*DOCUMENT SEGMENT*
Climate Change

Juliet Schor

What if, instead of telling people what not to do–don’t drive SUVs, don’t live in big homes, don’t buy too much stuff–environmentalists pushed to empower people to choose to work  fewer hours, enjoy more time with family or friends and–maybe best of all, in these times– help create jobs?

This appealing vision comes from Juliet Schor, an author and social critic whose best-selling books about work, consumption, culture and the environment include The Overworked American: The Unexpected Decline of Leisure (1992) and The Overspent American: Why We Want What We Don’t Need (1998). In her latest, originally called Plenitude but re-branded for the paperback edition as True Wealth: How and Why Millions of Americans Are Creating a Time-Rich, Ecologically Light, Small-Scale, High-Satisfaction Economy, Schor offers a “strategy for living that gives people more time, more creativity, and more social connection, while also lowering ecological footprints and avoiding consumer debt.”

*WHAT YOU HAVE TO DO*
Write out, word for word, the part of the Juliet Schor piece that opens with the words containing "What if, instead" and closes with "help create jobs?".

*DATASET CONTENT*
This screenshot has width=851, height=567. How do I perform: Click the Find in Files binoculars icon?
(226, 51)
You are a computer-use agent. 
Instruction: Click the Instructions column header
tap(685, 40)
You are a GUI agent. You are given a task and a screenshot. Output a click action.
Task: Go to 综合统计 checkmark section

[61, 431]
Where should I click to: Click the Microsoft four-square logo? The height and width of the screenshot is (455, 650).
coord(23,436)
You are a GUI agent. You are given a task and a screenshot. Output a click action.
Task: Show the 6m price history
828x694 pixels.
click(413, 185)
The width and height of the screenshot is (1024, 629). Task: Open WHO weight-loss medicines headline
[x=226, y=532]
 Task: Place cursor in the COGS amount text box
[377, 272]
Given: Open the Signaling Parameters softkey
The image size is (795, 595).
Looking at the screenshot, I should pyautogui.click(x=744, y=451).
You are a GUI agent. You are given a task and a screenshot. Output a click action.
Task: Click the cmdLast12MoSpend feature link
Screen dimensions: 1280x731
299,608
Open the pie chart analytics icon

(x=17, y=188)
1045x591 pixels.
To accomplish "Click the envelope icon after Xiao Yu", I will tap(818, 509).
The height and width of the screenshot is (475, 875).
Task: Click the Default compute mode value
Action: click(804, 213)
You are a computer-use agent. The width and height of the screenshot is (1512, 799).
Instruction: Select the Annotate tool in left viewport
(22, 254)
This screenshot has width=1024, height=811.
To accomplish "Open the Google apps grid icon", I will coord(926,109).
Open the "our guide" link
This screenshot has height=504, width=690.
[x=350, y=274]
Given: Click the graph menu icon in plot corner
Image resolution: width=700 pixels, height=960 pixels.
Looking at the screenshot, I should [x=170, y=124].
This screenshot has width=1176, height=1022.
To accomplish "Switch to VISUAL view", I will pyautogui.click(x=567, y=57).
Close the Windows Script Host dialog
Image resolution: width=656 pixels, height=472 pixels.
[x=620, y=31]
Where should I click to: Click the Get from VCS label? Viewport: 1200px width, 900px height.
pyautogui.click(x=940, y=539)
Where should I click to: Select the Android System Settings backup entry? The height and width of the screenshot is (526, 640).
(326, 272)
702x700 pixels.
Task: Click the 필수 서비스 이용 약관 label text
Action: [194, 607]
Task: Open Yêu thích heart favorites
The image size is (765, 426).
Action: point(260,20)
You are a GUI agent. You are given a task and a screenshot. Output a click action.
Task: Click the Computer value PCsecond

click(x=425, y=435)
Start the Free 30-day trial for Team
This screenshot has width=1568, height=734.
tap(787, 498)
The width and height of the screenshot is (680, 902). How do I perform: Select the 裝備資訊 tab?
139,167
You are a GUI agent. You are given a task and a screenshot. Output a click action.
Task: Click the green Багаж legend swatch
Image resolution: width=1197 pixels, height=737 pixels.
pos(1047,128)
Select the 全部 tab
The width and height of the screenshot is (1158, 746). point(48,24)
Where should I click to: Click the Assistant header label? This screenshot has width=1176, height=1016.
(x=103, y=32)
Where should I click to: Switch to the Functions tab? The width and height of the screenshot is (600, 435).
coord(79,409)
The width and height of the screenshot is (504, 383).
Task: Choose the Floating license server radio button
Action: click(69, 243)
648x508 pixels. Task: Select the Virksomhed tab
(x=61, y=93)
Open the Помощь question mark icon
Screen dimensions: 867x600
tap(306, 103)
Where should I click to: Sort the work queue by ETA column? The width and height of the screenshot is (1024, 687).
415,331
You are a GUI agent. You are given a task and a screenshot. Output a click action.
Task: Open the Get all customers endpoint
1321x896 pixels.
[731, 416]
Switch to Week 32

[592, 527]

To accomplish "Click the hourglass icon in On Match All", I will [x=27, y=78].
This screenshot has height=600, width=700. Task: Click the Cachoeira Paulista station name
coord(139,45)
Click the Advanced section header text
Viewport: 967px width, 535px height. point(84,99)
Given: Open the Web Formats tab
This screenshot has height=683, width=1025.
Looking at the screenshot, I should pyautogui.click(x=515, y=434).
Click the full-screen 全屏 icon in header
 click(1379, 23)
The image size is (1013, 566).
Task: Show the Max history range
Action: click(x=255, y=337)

*RESPONSE TO THIS TASK*
What if, instead of telling people what not to do–don’t drive SUVs, don’t live in big homes, don’t buy too much stuff–environmentalists pushed to empower people to choose to work  fewer hours, enjoy more time with family or friends and–maybe best of all, in these times– help create jobs?